**Written exercise:**
Pull out each line of the records below that contains the word "link", copying it in full.

A run of records:
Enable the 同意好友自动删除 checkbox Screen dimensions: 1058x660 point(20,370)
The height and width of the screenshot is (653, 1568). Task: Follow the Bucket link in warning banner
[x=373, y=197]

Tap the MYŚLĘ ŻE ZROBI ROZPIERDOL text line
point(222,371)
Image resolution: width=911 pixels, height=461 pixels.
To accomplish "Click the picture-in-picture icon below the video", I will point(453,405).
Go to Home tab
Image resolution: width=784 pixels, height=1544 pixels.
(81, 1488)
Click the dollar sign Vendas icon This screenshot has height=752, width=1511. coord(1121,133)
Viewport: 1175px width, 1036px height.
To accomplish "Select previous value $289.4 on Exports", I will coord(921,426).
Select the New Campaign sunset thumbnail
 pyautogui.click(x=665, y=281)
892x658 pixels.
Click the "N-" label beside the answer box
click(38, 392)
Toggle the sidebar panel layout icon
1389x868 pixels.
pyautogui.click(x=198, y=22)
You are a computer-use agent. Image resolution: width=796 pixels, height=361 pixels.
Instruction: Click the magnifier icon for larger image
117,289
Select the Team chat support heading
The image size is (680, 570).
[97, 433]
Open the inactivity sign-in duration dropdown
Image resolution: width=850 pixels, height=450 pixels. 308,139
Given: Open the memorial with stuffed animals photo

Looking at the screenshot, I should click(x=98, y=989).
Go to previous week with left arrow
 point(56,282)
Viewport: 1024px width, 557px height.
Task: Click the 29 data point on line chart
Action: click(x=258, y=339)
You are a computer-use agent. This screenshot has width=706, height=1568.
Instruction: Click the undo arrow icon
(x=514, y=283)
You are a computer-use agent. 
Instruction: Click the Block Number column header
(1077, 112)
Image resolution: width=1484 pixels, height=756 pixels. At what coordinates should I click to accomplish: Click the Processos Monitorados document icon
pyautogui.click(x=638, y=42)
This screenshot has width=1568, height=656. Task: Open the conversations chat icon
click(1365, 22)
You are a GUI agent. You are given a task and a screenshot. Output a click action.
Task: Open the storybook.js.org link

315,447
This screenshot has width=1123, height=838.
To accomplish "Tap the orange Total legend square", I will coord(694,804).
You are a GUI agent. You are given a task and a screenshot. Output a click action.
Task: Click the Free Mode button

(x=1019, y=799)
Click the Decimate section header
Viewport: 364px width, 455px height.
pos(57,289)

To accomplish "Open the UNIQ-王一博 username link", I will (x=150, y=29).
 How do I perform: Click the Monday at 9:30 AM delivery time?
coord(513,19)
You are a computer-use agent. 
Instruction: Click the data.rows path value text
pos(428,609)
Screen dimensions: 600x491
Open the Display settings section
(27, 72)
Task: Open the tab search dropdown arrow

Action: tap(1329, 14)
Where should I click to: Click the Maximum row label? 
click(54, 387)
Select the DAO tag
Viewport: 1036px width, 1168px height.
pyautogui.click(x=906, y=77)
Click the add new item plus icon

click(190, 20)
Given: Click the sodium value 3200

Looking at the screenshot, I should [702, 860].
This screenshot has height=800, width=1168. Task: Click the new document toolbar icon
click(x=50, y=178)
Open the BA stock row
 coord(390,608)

**Complete answer:**
The height and width of the screenshot is (653, 1568). Task: Follow the Bucket link in warning banner
Task: Open the storybook.js.org link
To accomplish "Open the UNIQ-王一博 username link", I will (x=150, y=29).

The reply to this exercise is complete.